--- Start Provided passage ---

Last semester, Appalachian State University undergraduate students and Appalachian State University Academy at Middle Fork K-5 students took a trip around the world without leaving North Carolina. The Appalachian Community of Education Scholars (ACES), housed in Appalachian’s Reich College of Education (RCOE), paired with the Fulbright Teaching Excellence and Achievement Program (Fulbright TEA), which included participants from around the world, to create an interactive Passport Project, bringing a global perspective of education to the students at the Academy.
The Fulbright TEA program is sponsored by the U.S. Department of State with funding provided by the U.S. Government and administered by IREX, a nonprofit organization committed to global development and education. It is governed by policies established by the Fulbright Foreign Scholarship Board. Appalachian’s Office of International Education and Development (OIED) hosts the program’s participants during their stay.
“This project allowed our ACES students to not only have a touchpoint and access to a K-5 school setting in their first semester at Appalachian, but it also gets the Academy students engaged in global learning,” said Megan Kasper, Assistant Director for Student Engagement in the RCOE’s James Center for Student Success and Advising.
ACES student stamps Academy student's passport. Photo by Rebekah Saylors
Another benefit of this project is that it allows students, both at Appalachian and at the Academy, access to an international experience.
“I’m really passionate about how we can find access to global opportunities without even having to leave our state or our town, and that’s why I was so excited to do this project,” Kasper continued. “It exposed our ACES students to different countries and perspectives without having to leave the Appalachian campus, and now the Academy students are going to walk away with 19 new perspectives.”
“We are committed to giving a global experience to all of our students,” said Dr. Maria Anastasiou, Executive Director for Appalachian’s OIED and Fulbright TEA Program Director.
“About 25% of our students study abroad every year,” Anastasiou noted. “So bringing the Fulbright TEA participants and purposefully matching them up with the students so they learn very specific things about their discipline and educational system in another country is providing that global experience to those students who might never go abroad.”
ACES students and Fulbright TEA Participants at the Academy at Middle Fork. Photo by Rebekah Saylors
Senior ACES and English major from Cary, North Carolina, Katie Songey, was inspired to study abroad as a sophomore after her freshman experience, and now after working with OIED and the Fulbright TEA participants, she is inspired to apply for a Fulbright program.
“I think the more you interact with other cultures and people from places you really don’t know anything about, the more humble you become,” said Songey. “And I think that being able to have that perspective will really help me in the classroom.”
The Passport Project
The Passport Project was a collaborative and interactive project completed in the First Year ACES course - CI 3531 Seminar on Teacher Leadership. Kasper and Dr. Beth Campbell, chair of the Department of Curriculum and Instruction, served as instructors for the course. The project featured 19 different booths that Academy students visited to learn about education in other countries from Fulbright TEA participants.

--- End Provided passage ---

◆ Given request A ◆
In the Passport Project article, how many booths did the project feature?
The article and the records that follow it are unrelated material.

--- Start Records supplied ---

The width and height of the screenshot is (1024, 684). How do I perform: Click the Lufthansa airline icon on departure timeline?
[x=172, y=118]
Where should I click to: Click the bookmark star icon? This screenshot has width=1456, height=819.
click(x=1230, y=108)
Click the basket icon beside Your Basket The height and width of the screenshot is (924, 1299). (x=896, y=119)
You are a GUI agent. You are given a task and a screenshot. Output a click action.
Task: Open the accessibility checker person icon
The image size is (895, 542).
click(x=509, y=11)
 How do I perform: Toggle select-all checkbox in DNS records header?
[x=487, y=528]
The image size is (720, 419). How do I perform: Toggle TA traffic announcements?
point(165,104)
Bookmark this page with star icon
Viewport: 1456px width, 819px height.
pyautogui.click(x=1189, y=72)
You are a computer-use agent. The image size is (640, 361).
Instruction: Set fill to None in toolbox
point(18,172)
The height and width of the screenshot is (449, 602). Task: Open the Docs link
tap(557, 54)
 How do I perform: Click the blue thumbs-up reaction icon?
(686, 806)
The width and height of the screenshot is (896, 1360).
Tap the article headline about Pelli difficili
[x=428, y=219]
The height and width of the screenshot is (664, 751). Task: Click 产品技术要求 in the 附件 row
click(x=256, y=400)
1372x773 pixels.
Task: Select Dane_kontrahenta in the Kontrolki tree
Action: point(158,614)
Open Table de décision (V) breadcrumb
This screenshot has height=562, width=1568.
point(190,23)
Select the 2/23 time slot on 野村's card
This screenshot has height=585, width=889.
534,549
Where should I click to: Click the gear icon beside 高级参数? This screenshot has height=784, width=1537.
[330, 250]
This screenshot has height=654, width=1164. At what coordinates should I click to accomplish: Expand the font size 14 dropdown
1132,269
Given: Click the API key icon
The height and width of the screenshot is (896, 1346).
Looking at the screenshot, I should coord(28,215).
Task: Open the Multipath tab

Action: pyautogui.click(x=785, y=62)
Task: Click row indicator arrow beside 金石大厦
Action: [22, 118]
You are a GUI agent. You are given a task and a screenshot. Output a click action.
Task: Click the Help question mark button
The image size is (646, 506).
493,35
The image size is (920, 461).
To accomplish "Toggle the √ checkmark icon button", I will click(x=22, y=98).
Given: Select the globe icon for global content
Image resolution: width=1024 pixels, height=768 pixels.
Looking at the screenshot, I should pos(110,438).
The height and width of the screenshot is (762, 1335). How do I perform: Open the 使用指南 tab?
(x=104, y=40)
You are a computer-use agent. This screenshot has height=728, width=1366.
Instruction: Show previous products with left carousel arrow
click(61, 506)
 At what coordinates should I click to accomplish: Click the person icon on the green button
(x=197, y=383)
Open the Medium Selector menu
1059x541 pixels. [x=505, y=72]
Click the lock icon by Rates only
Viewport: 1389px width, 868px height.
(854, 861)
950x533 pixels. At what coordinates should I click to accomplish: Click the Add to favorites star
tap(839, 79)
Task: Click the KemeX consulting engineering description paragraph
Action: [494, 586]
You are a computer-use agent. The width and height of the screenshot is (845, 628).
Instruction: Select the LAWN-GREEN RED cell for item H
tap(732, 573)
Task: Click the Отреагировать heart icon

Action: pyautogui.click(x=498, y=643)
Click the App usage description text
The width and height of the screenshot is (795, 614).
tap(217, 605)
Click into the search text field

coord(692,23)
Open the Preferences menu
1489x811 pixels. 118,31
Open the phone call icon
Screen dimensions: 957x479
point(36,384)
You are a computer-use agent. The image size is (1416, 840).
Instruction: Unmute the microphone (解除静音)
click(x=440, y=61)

--- End Records supplied ---

◆ Given request B ◆
Copy the lines of the records from the line containing "Where should I click to: Click the gear" through the line containing "Looking at the screenshot, I should coord(28,215).", inclusive.

◆ Final result A ◆
The project featured 19 different booths.

◆ Final result B ◆
Where should I click to: Click the gear icon beside 高级参数? This screenshot has height=784, width=1537.
[330, 250]
This screenshot has height=654, width=1164. At what coordinates should I click to accomplish: Expand the font size 14 dropdown
1132,269
Given: Click the API key icon
The height and width of the screenshot is (896, 1346).
Looking at the screenshot, I should coord(28,215).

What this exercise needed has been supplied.